La Agencia de las Naciones Unidas para los Refugiados Palestinos (UNRWA) recibió esta semana una carta en la que el gobierno de los Estados Unidos confirma un aporte de 60 millones de dólares durante los próximos días, pero informa que ha congelado otros 65 millones de dólares adicionales, poco más de la mitad del presupuesto que se esperaba de parte de Washington para 2018. Además, han pedido una contribución mayor de otros países desarrollados.

Heather Nauert, portavoz del Ministerio de Exteriores, intentó contrarrestar el efecto de la medida al comentar que al menos su país no ha eliminado del todo la ayuda a la agencia, información que había transcendido anteriormente.

Que el presupuesto de ayuda a los refugiados palestinos no haya cesado por completo de manera abrupta, parece deberse en buena medida a las gestiones del Secretario de Estado, Rex Tillerson, quien abogaba por no retirar todo el apoyo, una opción que valoraba la embajada de la ONU, Nikki Haley, como escarmiento ante el rechazo de la Autoridad Palestina a la política norteamericana en la región.

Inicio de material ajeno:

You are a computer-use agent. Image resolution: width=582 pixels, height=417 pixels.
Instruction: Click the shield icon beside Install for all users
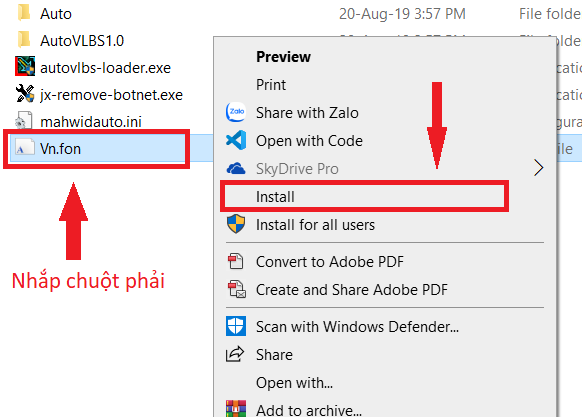click(x=236, y=224)
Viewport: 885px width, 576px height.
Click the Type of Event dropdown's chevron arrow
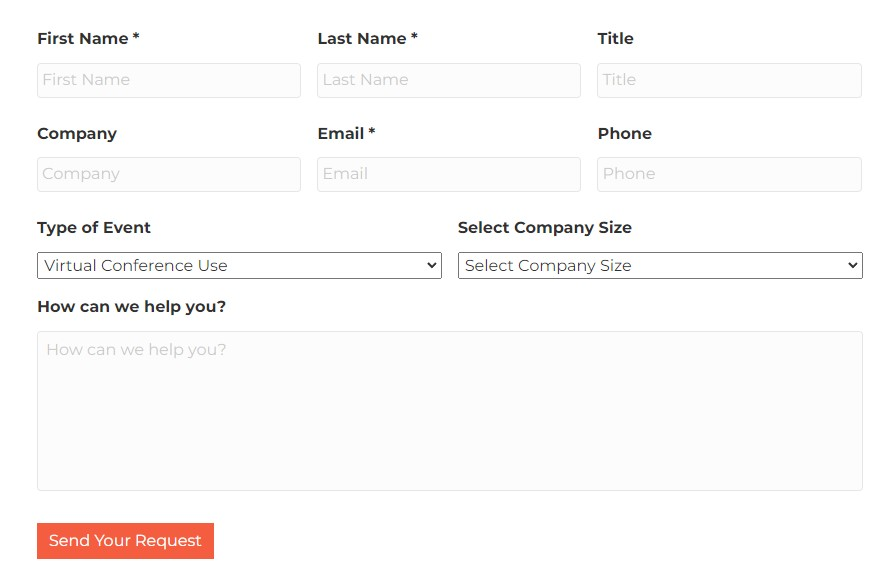point(432,265)
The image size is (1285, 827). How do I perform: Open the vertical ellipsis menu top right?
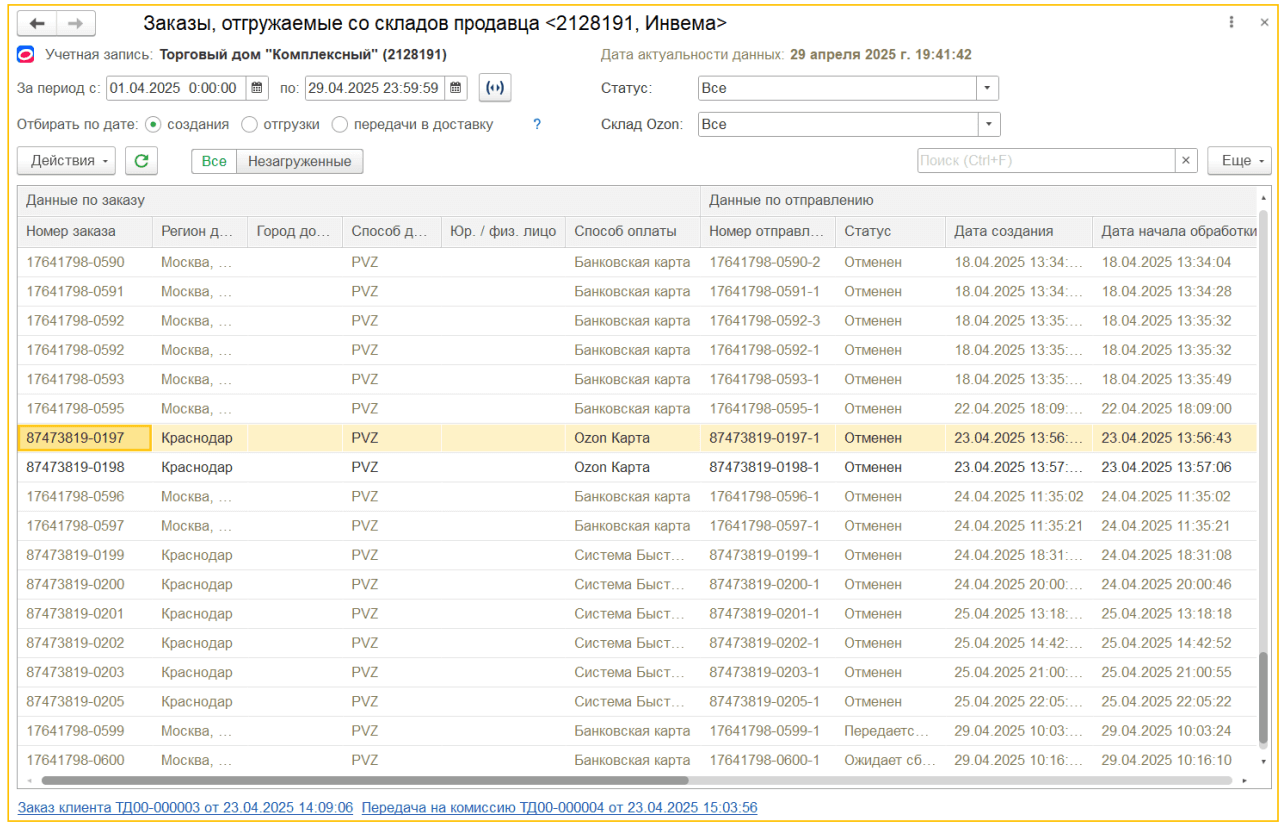click(x=1231, y=22)
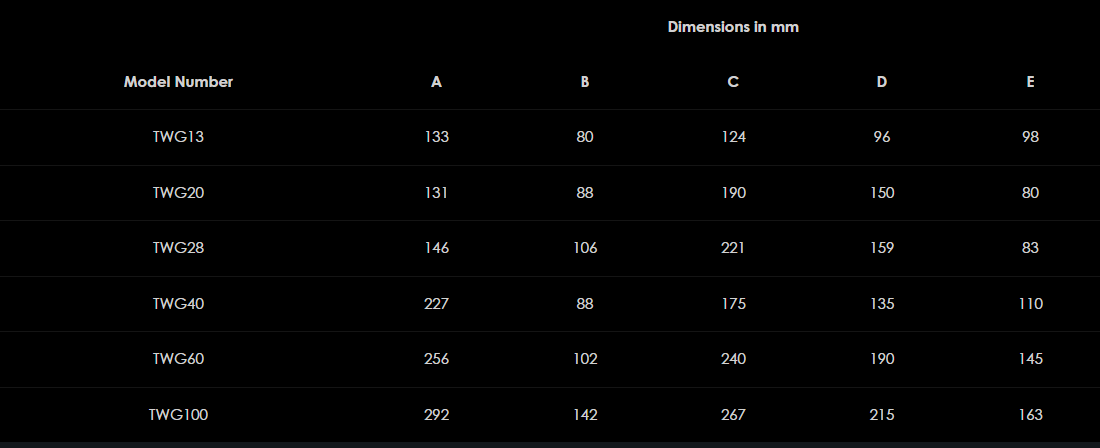Click value 227 for TWG40
Image resolution: width=1100 pixels, height=448 pixels.
point(436,304)
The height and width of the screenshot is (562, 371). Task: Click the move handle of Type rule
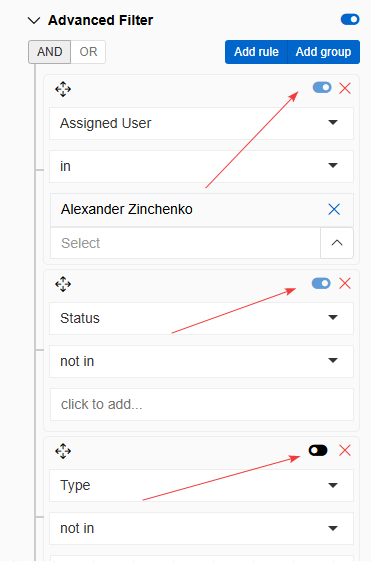click(x=63, y=451)
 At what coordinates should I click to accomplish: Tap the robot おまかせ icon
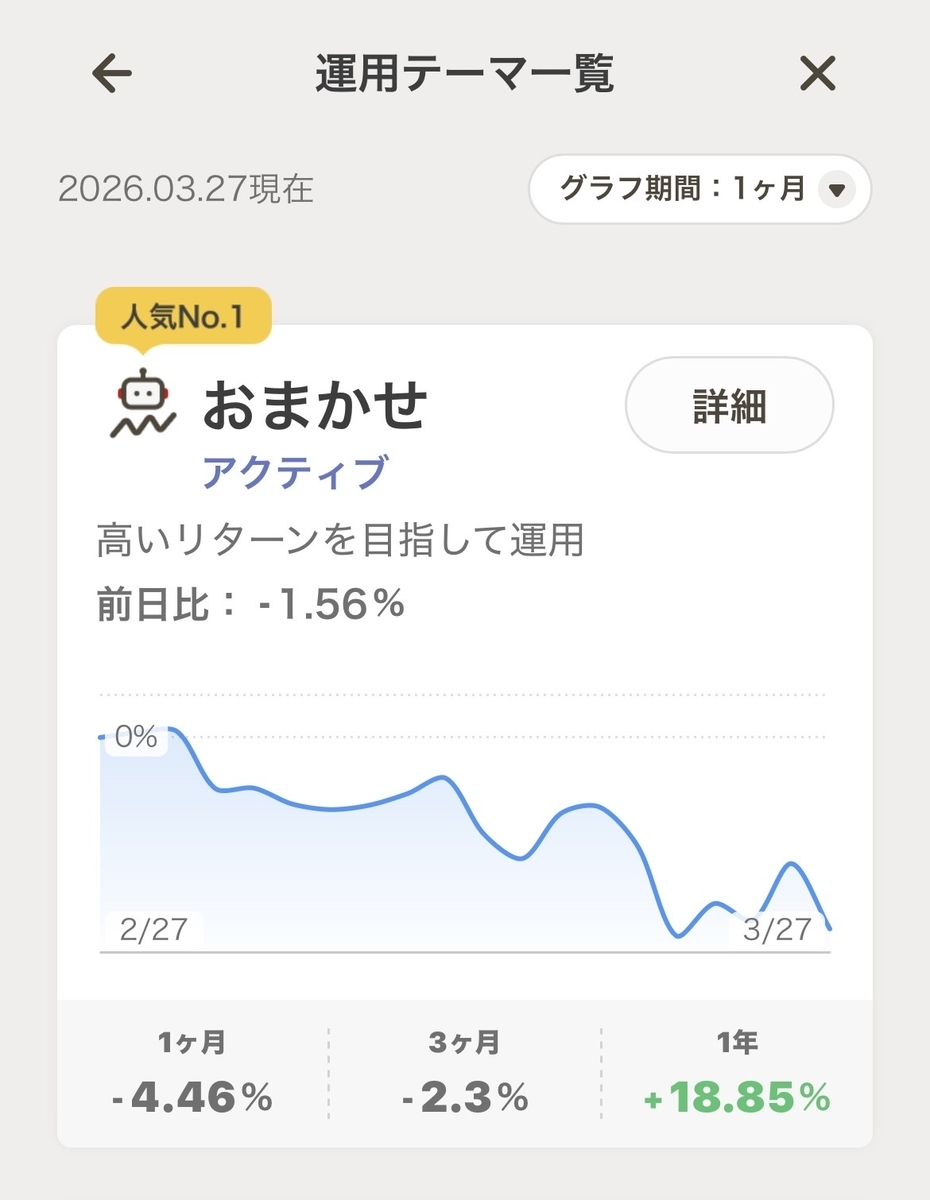143,405
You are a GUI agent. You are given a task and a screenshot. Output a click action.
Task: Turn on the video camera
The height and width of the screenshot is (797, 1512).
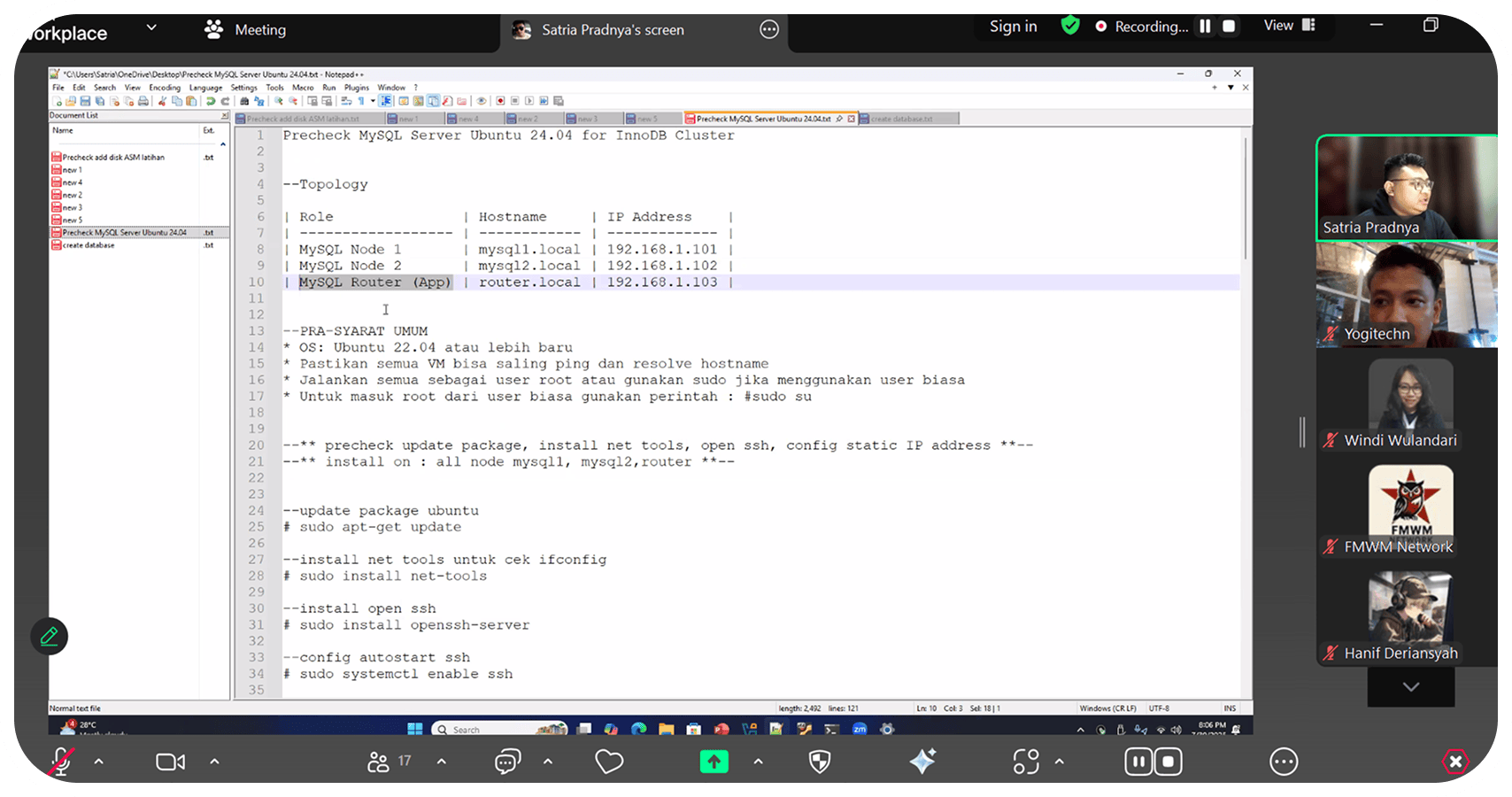170,762
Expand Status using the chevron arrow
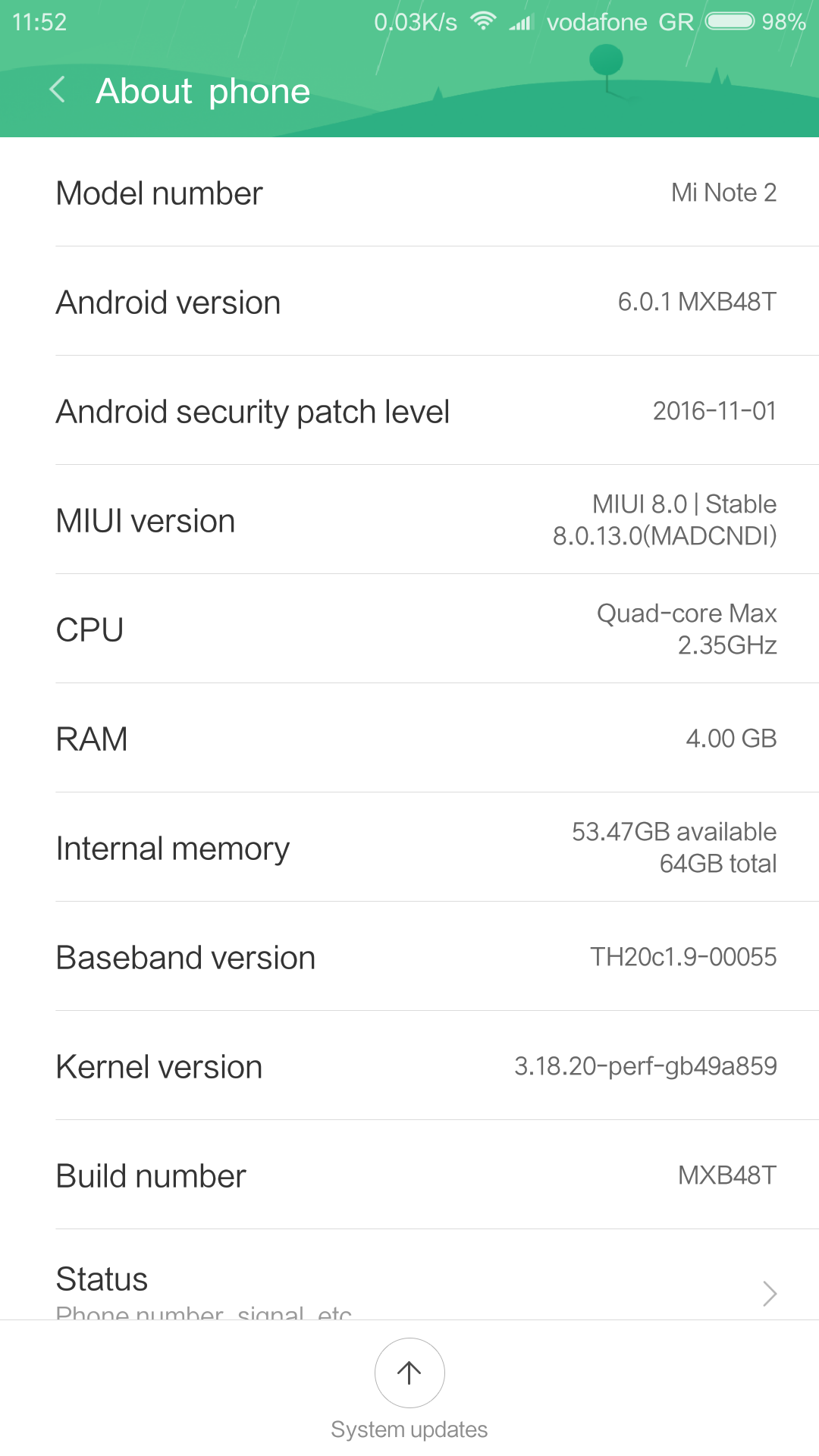The height and width of the screenshot is (1456, 819). pos(770,1293)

Un tuit del presidente Donald Trump, el pasado 2 de enero, había encendido las alarmas sobre el posible recorte total de los fondos. “Pagamos a los palestinos CENTENARES DE MILLONES DE DÓLARES al año y no recibimos ni agradecimiento ni respeto. Ni siquiera quieren negociar un tratado de paz con Israel esperado hace mucho tiempo”, dijo el mandatario. “Con los palestinos no queriendo hablar más de la paz, ¿por qué deberíamos hacerles estos pagos masivos futuros?”.

Por su parte, Nahuert destacó que la medida no busca castigar a nadie, que los fondos están congelados por el momento, no cancelados, y resaltó que a Washington le gustaría que “otros países, de hecho, otros países que critican a Estados Unidos por lo que ellos creen que es nuestra posición ante los palestinos, den un paso adelante y ayuden con la UNWRA”.

En diciembre último, durante una votación en la ONU, 128 países se manifestaron en contra de que Estados Unidos reconociera a Jerusalén como capital de Israel, y solo nueve lo apoyaron. Ese paso provocador podría enardecer aún más la frágil situación regional.